The optimizer is exposed as a C object with a vtable:

typedef struct _PyOptimizerObject {
PyObject_HEAD
optimize_func optimize;
/* Stats: */
uint32_t calls_to_optimize;
uint32_t optimizations_attempted;
uint32_t optimizations_completed;
uint32_t optimizations_failed;
} _PyOptimizerObject;

typedef int (*optimize_func)(
_PyOptimizerObject *self,
PyCodeObject *code,
_Py_CODEUNIT *instr,
_PyExecutorObject **exec_ptr,
int curr_stackdepth,
bool progress_needed);

This design lets embedders and test suites swap in a custom optimizer by calling _PyOptimizer_SetDefaultOptimizer. The default is the UOpOptimizer created by _PyOptimizer_NewUOpOptimizer. Its optimize pointer is set to uop_optimize (which calls translate_bytecode_to_trace then uop_optimize). The interpreter holds a reference to the current default optimizer in _PyRuntime.optimizer; the back-edge counter decrement in JUMP_BACKWARD reads this pointer without locking since it is only mutated at startup.

translate_bytecode_to_trace (lines 501 to 900)
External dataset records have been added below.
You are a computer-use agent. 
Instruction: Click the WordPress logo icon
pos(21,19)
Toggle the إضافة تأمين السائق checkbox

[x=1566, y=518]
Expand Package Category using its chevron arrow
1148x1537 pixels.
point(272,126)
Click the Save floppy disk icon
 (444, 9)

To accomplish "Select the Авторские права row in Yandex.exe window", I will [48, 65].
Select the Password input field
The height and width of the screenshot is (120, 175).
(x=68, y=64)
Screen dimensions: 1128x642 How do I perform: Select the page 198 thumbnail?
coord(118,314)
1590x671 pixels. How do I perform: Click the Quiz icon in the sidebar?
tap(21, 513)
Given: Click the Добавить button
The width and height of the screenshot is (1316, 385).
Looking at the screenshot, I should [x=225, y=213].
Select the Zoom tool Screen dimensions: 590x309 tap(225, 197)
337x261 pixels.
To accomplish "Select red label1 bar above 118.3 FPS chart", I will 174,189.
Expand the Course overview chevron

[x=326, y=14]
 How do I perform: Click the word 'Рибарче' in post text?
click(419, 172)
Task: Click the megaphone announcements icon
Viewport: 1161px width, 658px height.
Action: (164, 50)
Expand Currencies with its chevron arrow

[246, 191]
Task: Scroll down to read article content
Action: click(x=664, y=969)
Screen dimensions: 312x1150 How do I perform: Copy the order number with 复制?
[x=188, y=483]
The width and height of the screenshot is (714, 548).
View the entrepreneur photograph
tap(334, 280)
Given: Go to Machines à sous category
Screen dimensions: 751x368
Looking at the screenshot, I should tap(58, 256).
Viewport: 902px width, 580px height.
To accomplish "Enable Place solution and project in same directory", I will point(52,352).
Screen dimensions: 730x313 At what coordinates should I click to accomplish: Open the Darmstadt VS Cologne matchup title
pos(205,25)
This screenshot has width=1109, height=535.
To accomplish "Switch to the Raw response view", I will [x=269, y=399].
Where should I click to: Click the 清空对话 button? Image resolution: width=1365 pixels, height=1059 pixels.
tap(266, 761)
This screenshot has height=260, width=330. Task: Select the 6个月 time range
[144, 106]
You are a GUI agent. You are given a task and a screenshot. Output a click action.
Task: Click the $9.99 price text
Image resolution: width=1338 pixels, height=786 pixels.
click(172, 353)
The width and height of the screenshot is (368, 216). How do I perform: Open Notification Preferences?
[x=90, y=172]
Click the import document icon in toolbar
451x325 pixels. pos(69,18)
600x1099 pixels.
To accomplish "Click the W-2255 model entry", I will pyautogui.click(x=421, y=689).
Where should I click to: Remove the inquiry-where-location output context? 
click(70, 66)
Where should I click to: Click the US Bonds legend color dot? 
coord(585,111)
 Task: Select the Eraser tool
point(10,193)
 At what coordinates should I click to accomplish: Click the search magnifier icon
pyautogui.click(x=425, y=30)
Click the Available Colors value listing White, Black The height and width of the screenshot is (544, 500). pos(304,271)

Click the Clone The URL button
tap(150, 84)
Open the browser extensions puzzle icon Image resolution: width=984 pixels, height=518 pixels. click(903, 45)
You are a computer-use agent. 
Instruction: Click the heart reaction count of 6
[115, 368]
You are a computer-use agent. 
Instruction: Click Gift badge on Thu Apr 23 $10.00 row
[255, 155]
cpython 3.14 @ ab2d84fe1023/Python/optimizer.c#L501-900

This is the trace recorder. Starting from the instruction pointed to by the back-edge target, it walks forward through the bytecode, emitting one or more _PyUOpInstruction entries per bytecode. Each bytecode has a corresponding _PyUOps_* expansion defined in Python/uop_metadata.h.

static int
translate_bytecode_to_trace(
PyCodeObject *code, _Py_CODEUNIT *instr,
_PyUOpInstruction *trace, int max_length,
_PyBloomFilter *dependencies)
{
...
for (;;) {
uint8_t opcode = instr->op.code;
uint8_t oparg = instr->op.arg;
...
switch (opcode) {
case JUMP_BACKWARD:
if (instr + 2 - backwards_jump == trace_length) {
ADD_TO_TRACE(_JUMP_TO_TOP, 0, 0);
}
goto done;
case LOAD_FAST:
ADD_TO_TRACE(_LOAD_FAST, oparg, 0);
break;
...
default:
if (!opcode_has_uop_expansion(opcode)) {
goto cannot_specialize;
}
emit_uop_expansion(opcode, oparg, instr, trace, ...);
}
instr++;
}
done:
return trace_length;
}

The function stops recording when it hits a branch that cannot be inlined (an if that both arms take at runtime), when the trace exceeds UOP_MAX_TRACE_LENGTH, or when it loops back to the starting instruction, at which point it emits _JUMP_TO_TOP to close the loop. Branches whose target is within the trace are inlined as guards (_GUARD_* uops followed by the non-taken-branch body).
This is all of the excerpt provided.